Salía a la misma hora todos los días, dejando que se ocupara de las tareas domésticas la misma asistenta que había encontrado su mujer hacía muchísimos años y que prácticamente era como de la familia. De hecho, tenía llave de la casa y se organizaba las tareas a su manera. Como le había quedado una buena jubilación y tenía algunos ahorros, la había subido la paga para no tener que preocuparse por otras cuestiones que no fueran las relativas a su peculiar búsqueda. Comía en cualquier bar para trabajadores, siempre que tuviera un apetecible menú del día. Al atardecer volvía al solitario salón y pasaba las horas hojeando los álbumes de fotos que con tanta paciencia había ordenado la compañera de su vida; hasta que el cansancio lo llevaba al dormitorio, donde leía algún libro hasta quedarse dormido. Pasaron varios meses y ya había recorrido todos los caminos y recovecos de su infancia, pero su añorada juventud seguía sin aparecer. Conoció a la mujer de su vida bajo el sol de medianoche y bajo su influjo pasaron los mejores años de su vida. El amor caló tan profundamente en sus corazones, que el tiempo se detuvo y la vida se hizo eterna. Un día, como otro cualquiera, ni bueno ni malo, todo cambió. Una hija accidental les sacó de la noche y volvió a poner el reloj en marcha. Las responsabilidades les fueron obligando a tomar caminos imprevistos y el tiempo comenzó a correr vertiginosamente. Cuando se quisieron dar cuenta estaban planeado una jubilación de viejas ilusiones renovadas, pero un quiebro en el camino les había conducido a un callejón sin salida y él se había quedado solo, perdido en medio de una maraña vital, sin saber por dónde tomar. Antes de irse irremediablemente, ella le había hecho prometer que lucharía por los dos para recuperar los sueños que con tanto cariño habían deseado.

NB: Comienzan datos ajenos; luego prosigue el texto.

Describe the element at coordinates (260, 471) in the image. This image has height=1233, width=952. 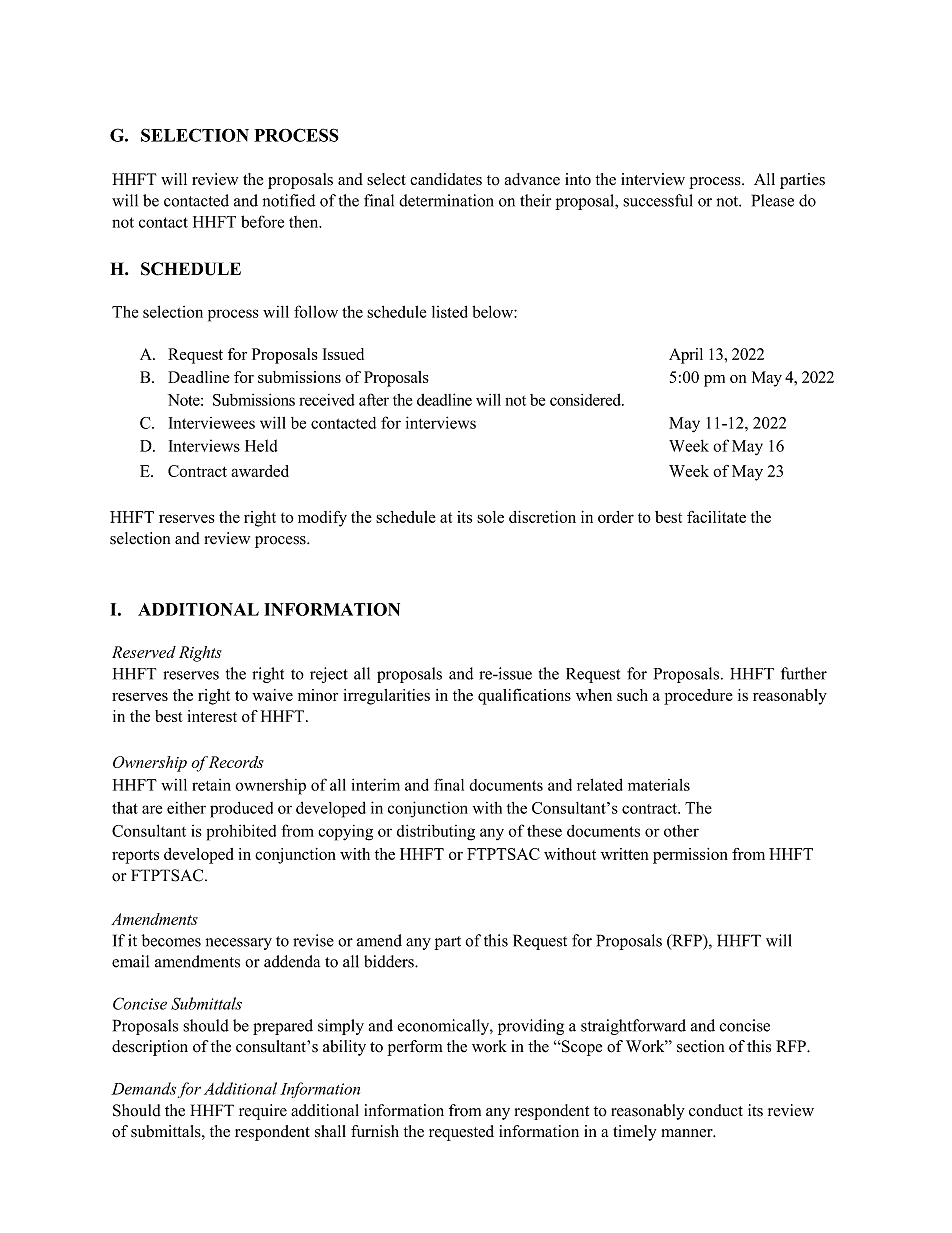
I see `awarded` at that location.
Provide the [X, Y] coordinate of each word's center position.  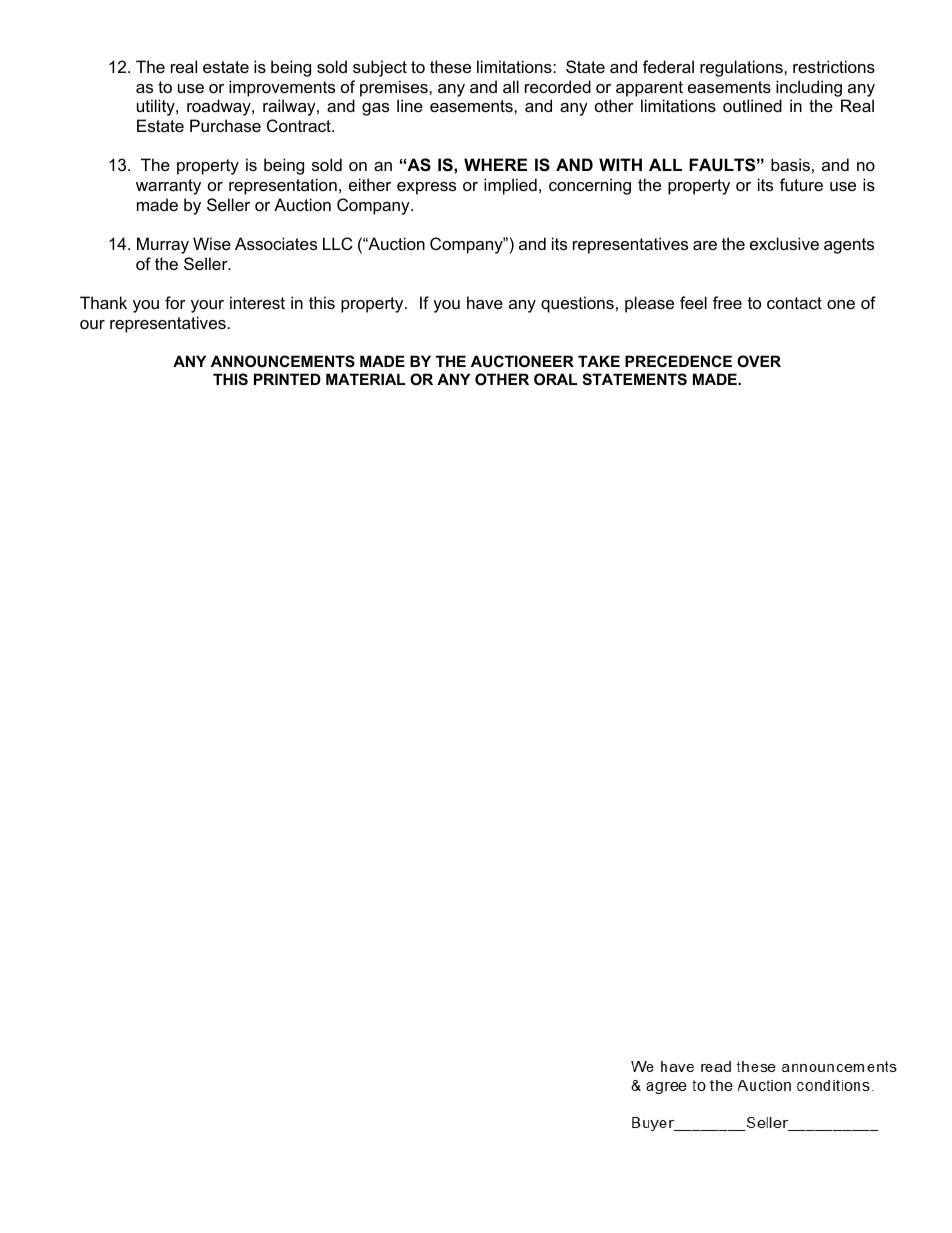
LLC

Y en eso estaba, cuando comprendió que nunca encontraría su juventud a la luz del día, que debía seguir los caminos que se ocultan en las sombras alargadas de la noche. Cambió sus ritmos vitales y dejó de tomar las malditas pastillas, abandonó definitivamente el traje y se compró ropa más cómoda. El primer día que salió al anochecer se sintió muy desconcertado; las costumbres habían cambiado tanto que apenas entendía lo que sucedía y se sintió tan asustado que a punto estuvo de dejarlo todo para irse con su hija. Fue entonces cuando se dio cuenta. Era el miedo a ser libres lo que hacía envejecer a las personas antes de tiempo, lo que terminaba por esclavizar a los seres humanos. Cuando eres joven, no existe el miedo y por eso mismo nos creemos inmortales. Fue un todo un descubrimiento, lástima que no se hubiera percatado antes. Escuchaba a su compañera tan cerca, que podía sentir como le acariciaba el alma y ya no le pesaba tanto la vida. Estaba comprendiendo que una vez dentro del laberinto no queda otra opción que seguir adelante sin temor; buscar, elegir, equivocar, rectificar y volver a buscar, equivocarse de nuevo y vuelta a empezar, hasta que consigues encontrar tu destino, al que no se puede llegar tomando ningún atajo, a no ser que…

Cuando llegó la ambulancia, alertada por una joven pareja que andaba buscando un apartado rincón donde compartir sus caricias, aquel hombre permanecía sentado en uno de los bancos, con la cabeza caída hacia atrás. Su cara estaba iluminada por la luz de una hermosa luna llena y tenía una expresión de serena felicidad en el rostro. Las alargadas sombras de los viejos árboles del parque contemplaban la escena con absoluta indiferencia, pero él ya se había reencontrado con su juventud, y estaba feliz.